Birkaç dakika önce sımsıkı kapattığı battaniyenin altından gencin kolunu çıkardı. Günlerdir üstünden çıkarmadığı uzun kollu kazağını dirseğine kadar sıyırırken, ona verdiği kıyafetleri giymemesi detayına takıldı tekrar. Ne ona, ne de babasına ait herhangi bir şeye dokunmak istemiyordu, belliydi. O an, iyi bir amaçla dahi olsa, ona dokunuyor oluşunda suçluluk duyması gerektiğini biliyordu. “Yeni kıyafetler almalıyım,” diye geçirdi içinden.
Anıl’ın kolunda herhangi bir enjeksiyon izi yoktu. Nedensizce rahatladı. Açıkta bıraktığı kolu, geri sıyırmadan ayağa kalktı. Önce kapıyı kilitledi. Ardından aynalı komodine doğru yürüyüp, kilitli çekmecesini açtı. Çekmeceden malzemelerini çıkarıp, şırınga ve tüpleri ayarlamaya başladı.
Yaptığı şeyi sorgulamadı. Sorgulasa, yine yanlış bulacaktı çünkü.
Hisleri yoktu. Ama aklı vardı. Vicdanı yoktu. Ama vicdanı öğrenmişti. Hayatta bir amacı yoktu. Ama, kendine amaç yaratmıştı.
Yarattığı amaç, onları kurtarmaktı.
Şırıngayı paketinden çıkarırken, kendi kendine güldü. Özgür’ün kurtarıcı kompleksi ile onun bu dürtüsü arasındaki farkı düşündü. Benziyorlar mıydı? Özgür’e uzaktan yakından benzemek istemezdi. Tüpleri eline alıp, arkasını döndüğünde kafasını “hayır” der gibi iki yana salladı. “Özgür ile aynı sebeple yapmıyoruz” diye geçirdi içinden. Özgür, kendi sevdiklerini kurtarmak için elini kirletmekten korkamayan genç bir adamdı. O ise, sevgi gibi bir hissi günlerce düşünmeden anlayamazdı bile. Özgür, sevgiden kurtarıcı rolü üstlenmişken; o hiçbir kişisel his gütmeden onlara yardım ediyordu.

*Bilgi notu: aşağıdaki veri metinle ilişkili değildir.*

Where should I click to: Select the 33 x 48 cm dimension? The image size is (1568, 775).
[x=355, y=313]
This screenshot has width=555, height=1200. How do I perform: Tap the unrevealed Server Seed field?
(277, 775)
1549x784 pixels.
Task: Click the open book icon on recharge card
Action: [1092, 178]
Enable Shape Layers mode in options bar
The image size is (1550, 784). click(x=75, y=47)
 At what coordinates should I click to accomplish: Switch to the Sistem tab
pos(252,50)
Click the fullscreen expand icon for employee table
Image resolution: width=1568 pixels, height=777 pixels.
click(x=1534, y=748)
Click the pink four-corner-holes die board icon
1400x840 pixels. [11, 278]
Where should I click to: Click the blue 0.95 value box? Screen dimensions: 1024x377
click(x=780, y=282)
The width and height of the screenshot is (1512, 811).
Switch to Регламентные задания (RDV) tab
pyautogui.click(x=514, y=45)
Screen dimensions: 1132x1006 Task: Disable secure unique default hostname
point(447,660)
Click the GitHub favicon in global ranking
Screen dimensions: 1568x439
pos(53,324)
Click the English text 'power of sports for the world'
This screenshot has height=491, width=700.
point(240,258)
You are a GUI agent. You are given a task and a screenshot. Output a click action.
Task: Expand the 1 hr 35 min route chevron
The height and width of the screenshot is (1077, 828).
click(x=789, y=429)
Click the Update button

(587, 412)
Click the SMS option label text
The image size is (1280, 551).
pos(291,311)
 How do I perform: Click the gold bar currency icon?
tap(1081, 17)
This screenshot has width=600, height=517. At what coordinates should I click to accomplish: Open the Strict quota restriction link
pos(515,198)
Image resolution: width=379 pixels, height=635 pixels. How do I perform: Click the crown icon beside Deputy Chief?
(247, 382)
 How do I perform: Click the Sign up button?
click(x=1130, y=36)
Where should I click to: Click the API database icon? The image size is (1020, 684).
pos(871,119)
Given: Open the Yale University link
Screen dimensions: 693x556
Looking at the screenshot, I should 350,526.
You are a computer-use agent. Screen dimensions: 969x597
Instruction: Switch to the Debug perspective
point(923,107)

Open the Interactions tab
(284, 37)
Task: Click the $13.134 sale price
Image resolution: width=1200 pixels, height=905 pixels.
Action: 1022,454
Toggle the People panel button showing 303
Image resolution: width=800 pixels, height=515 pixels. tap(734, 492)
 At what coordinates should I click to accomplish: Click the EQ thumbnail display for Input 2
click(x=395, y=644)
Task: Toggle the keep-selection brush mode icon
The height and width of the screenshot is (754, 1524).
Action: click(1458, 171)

Kendi hastanelerinin olmasının avantajlarını sonuna kadar kullanıp, bir de kan testi yapmak istiyordu. O evde, ne kadar süre kalacaklarını bilmediğinden onlarla ilgili ne kadar çok şey bilirse o kadar iyiydi. Anıl’ın açtıkta duran kolunu hafifçe kavradı. Parmağını iğneyi batıracağı yere usulca vurup damarlarının daha görünür hale gelmesini sağladı. Teni o kadar beyazdı ki, o minik dokunuş bile kırmızı bir leke gibi yayılmıştı koluna. Durdu. Eğer iğneyi oraya saplarsa, o tenin sabaha mosmor olacağını ve onu korkutacağını biliyordu.
Kazağın kolunu, dikkatlice tekrar bileğine kadar indirdi.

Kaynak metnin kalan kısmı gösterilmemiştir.